# 8ft x 3ft Boamaster conversion



## DaveDragon (Sep 5, 2009)

A month or so ago we were given a 31 inch 6 year old Savannah Monitor to foster while friends when through the adoption process (6 to 12 months). He had a 90W halogen light that shown through a hole in the top of the enclosure, you can see some of the hole's opening is burnt from the light. We are a bit short on space and when we bought another female Cuban Rock Iguana I figured I could divide the Boamaster in half and lower the lights to reduce the wattage required and some of the heat in the room.

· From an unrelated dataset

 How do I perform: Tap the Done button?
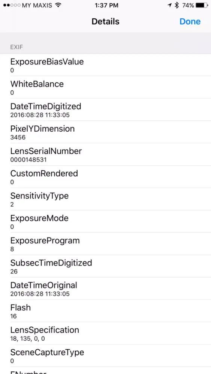[x=190, y=21]
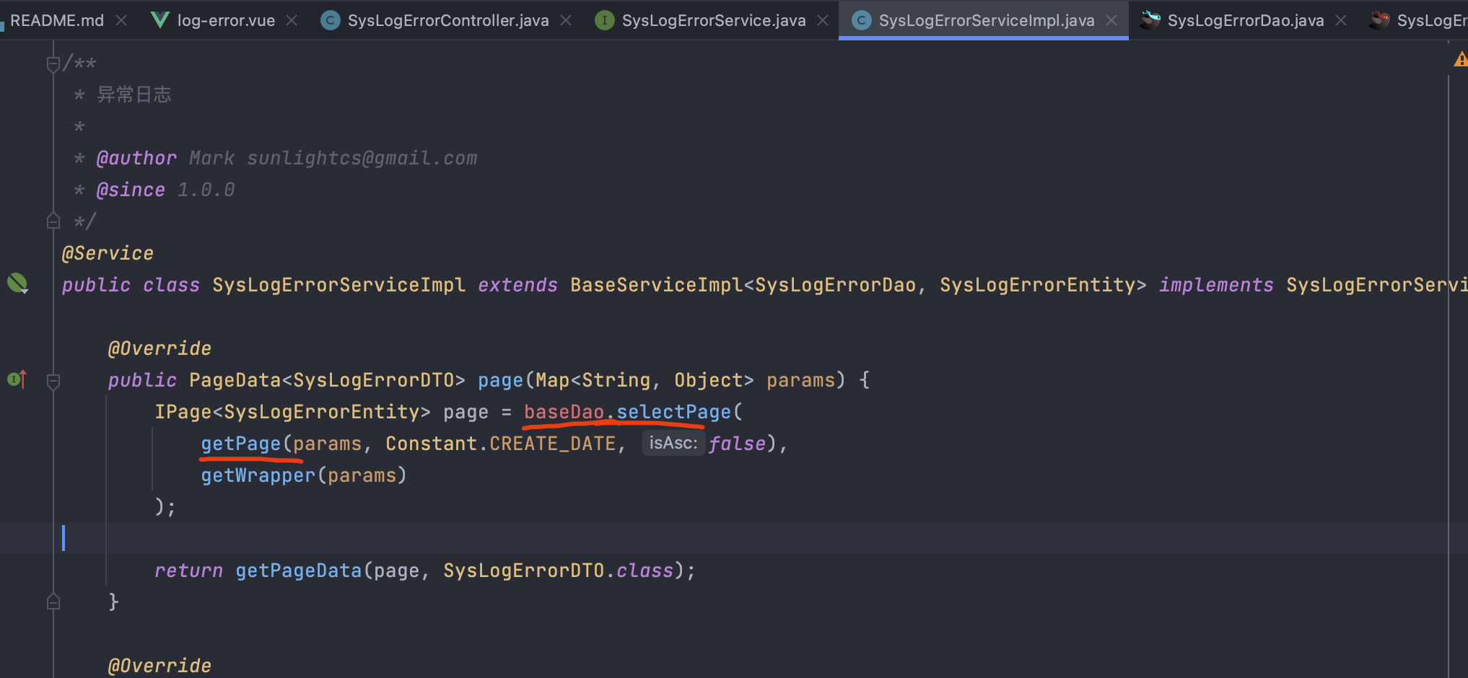
Task: Click the warning triangle inspection icon
Action: coord(1460,60)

I forgot to take some before pics.

Here's the Savannah side. It's a little small but he can walk behind the Retes stack. Basking is about 120 degrees. I wet the cypress every few days to keep up the humidity.






45W halogen light & guard I made from 1/2" galvanized hardware cloth.

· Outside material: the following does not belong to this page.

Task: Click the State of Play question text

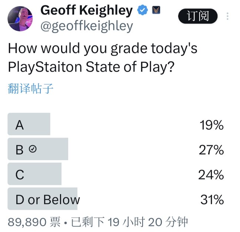Action: (103, 59)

Here's the Cuban Rock's side. Basking is about 110 degrees. I drilled extra holes so I can adjust the height of the light brackets in increments of 1 inch. I need to move this one up 1 inch.





UVB strip mounting detail. ESU tube was replaced with a ReptiSun 10.0. I need to secure the wires better.





45W light and guard detail.





Here she is!!





I'm planning on converting 1 of my existing Tegu enclosure to this design (and lower it about 1 foot) and building 2 from scratch so I can get all 3 Blue Tegu's in one stack.


----------



## MIKE-ZILLA (Sep 5, 2009)

Thats cool man, looks like your a pretty good builder. Better than me. does legos make tegu cages?


----------



## DaveDragon (Sep 5, 2009)

A Lego cage would be very expensive!!!


----------



## Quijibo (Sep 16, 2009)

Hmmm... LEGO's.... I never thought of that. I think my kid's have enough LEGO's to make a pretty big enclosure. One with wheels and fake trees and little people to terrorize....


----------



## GOT_TEGUS (Sep 17, 2009)

DaveDragon said:


> A Lego cage would be very expensive!!!




And take lots of legos lol maybe wood blocks :-D Good lookin cage Dave


----------



## wyattroa (Sep 17, 2009)

on the rock iguana side.. the spot light wont do any damage to the tub light fixture? melting plastic? I know it is a low W light though. Looks good i like it
robert


----------



## DaveDragon (Sep 17, 2009)

Thanks! The 45W halogen doesn't get extremely hot. Very little heat goes to the side. I can hold my hand on the bottom of the screen and can't get burned.


----------